Amelioration of 2,4,6-trinitrobenzene sulphonic acid induced colitis in angiotensinogen gene knockout mice

Background: A number of recent studies have demonstrated a protective effect of renin-angiotensin system (RAS) antagonism against immune mediated diseases such as myocarditis, chronic allograft rejection, and antiglomerular basement membrane nephritis. To our knowledge, there has been no report on the immunological contribution of the RAS in colonic tissue. Aims: We evaluated the direct effect of angiotensin II (AII) on the pathogenesis of immune mediated colitis using angiotensinogen deficient homozygous (Atg-/-) mice. Subjects: 2,4,6-Trinitrobenzene sulphonic acid (TNBS) colitis was induced in Atg-/- and wild-type (Atg+/+) mice. Methods: Levels of proinflammatory cytokines in the colon were determined by enzyme linked immunosorbent assay.
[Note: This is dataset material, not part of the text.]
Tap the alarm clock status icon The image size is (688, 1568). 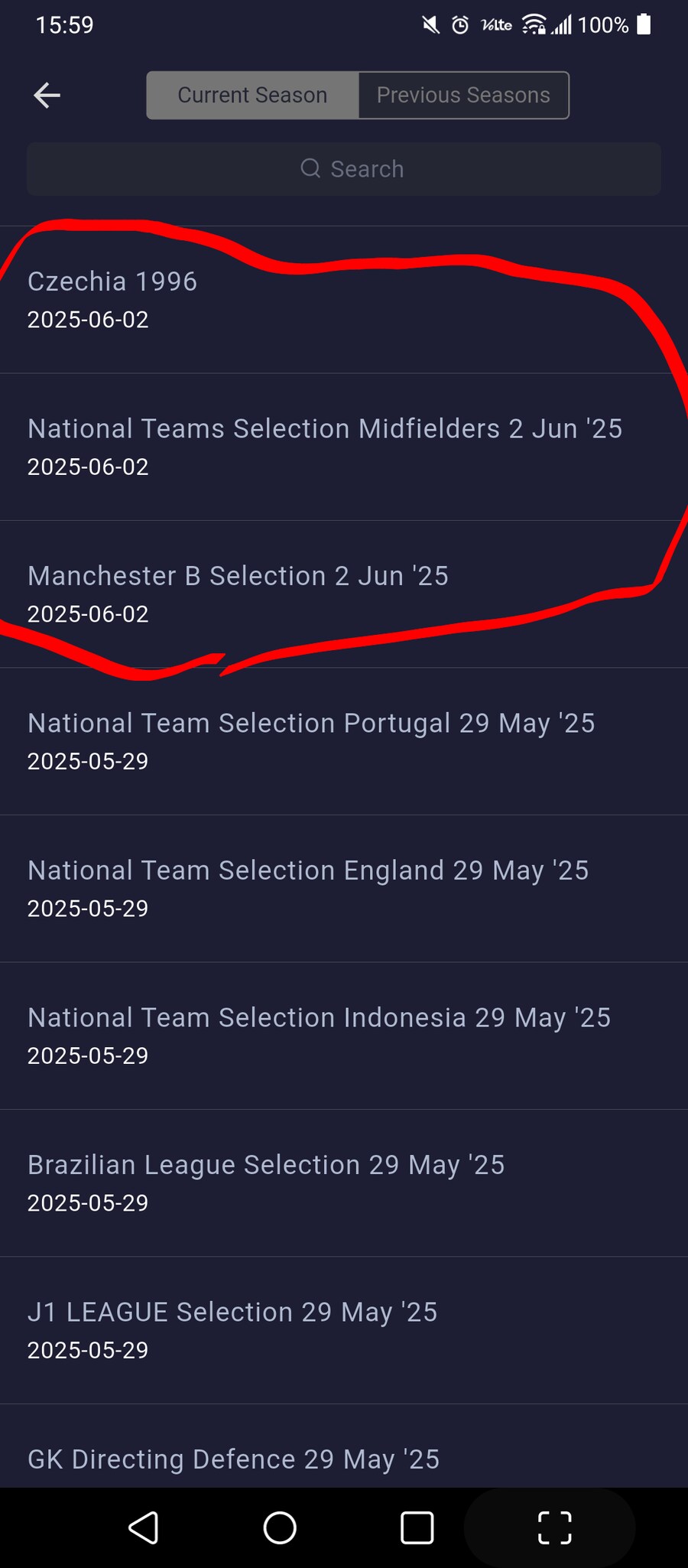coord(460,25)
Histological analysis was performed simultaneously. Results: Although Atg-/- mice developed colitis, the degree was much milder than that in Atg+/+ mice ( p< 0.05). Colonic cytokine analysis showed that the production of proinflammatory cytokines ( interleukin (IL)-1β, interferon γ (IFN-γ)) was impaired in Atg-/- mice. Furthermore, expression of cytokines such as IL-4 and IL-10 in the colon was predominant in Atg-/- compared with Atg+/+ mice after TNBS instillation ( p< 0.005, p< 0.01, respectively). Similarly, subcutaneous infusion of losartan suppressed colitis ( p< 0.05) and the production of proinflammatory cytokines ( IL-1beta, IFN-gamma). These results indicate that the RAS is directly involved in the pathogenesis of TNBS colitis through regulation of proinflammatory and anti-inflammatory cytokines in the colon. Conclusions: This study revealed that the RAS is involved in the immune system in the colon. Antagonism of the RAS is a potential prophylactic strategy for the treatment of human inflammatory bowel disease.